Speaking of the childrearing days, my ex is 38 and our children are ages 9 and 11; is it unusual that she may be experiencing the mid life crisis with kids this age? It's not as though she is going to be totally free to sow her oats.


----------



## major misfit (Oct 17, 2010)

southbound said:


> Speaking of the childrearing days, my ex is 38 and our children are ages 9 and 11; is it unusual that she may be experiencing the mid life crisis with kids this age?
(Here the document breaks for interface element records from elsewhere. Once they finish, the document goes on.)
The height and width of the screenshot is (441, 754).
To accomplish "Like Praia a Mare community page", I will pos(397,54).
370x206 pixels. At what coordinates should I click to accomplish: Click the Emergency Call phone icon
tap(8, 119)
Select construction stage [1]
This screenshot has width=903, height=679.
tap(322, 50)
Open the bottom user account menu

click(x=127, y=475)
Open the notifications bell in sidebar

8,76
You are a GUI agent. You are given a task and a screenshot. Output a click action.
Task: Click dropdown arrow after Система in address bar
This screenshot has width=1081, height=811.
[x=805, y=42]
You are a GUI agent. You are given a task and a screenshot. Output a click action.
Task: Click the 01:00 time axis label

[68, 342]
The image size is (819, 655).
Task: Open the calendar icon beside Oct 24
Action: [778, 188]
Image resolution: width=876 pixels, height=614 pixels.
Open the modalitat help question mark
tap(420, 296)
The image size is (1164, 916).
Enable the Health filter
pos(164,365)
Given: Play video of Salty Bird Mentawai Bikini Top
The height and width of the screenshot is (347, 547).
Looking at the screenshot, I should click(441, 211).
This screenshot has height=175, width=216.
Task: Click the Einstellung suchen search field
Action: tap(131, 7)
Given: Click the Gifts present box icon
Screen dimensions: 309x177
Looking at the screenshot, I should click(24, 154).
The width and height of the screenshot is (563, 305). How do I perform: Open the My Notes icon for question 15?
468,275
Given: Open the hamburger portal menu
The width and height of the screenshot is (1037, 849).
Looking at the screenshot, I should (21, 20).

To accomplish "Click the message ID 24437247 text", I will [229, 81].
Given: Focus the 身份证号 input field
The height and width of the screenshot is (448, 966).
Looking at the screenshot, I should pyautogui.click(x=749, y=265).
It's not as though she is going to be totally free to sow her oats.


I wouldn't try to analyze your wife...there are too many possibles here. Maybe married life (and motherhood) aren't all she thought they were cracked up to be. Maybe she got bored and lonely. Anything is possible. I understand why you're trying to look back...but your wife is just one woman out of many. We're really not a "one size fits all" species, in spite of what someone might think. In all honesty I think if you keep trying to figure out what the heck happened, you're going to go nuts. I'd simply accept it for what it seemingly is, and go forward from here. I imagine none of this turned out the way you anticipated. But this is the hand you've been dealt. Play them well.


----------



## Freak On a Leash (Feb 19, 2010)

southbound said:


> Speaking of the childrearing days, my ex is 38 and our children are ages 9 and 11; is it unusual that she may be experiencing the mid life crisis with kids this age? It's not as though she is going to be totally free to sow her oats.


Well, maybe she's like me and just didn't take to early child rearing and wants a break. To be honest, I hated when my kids were really young. They were adorable of course and I loved them but I felt like I had a huge ball and chain attached to me and was like a bird in locked cage. Often I thought how nice it would be to go off on my own and just be single again. Only my love for my family kept me grounded. 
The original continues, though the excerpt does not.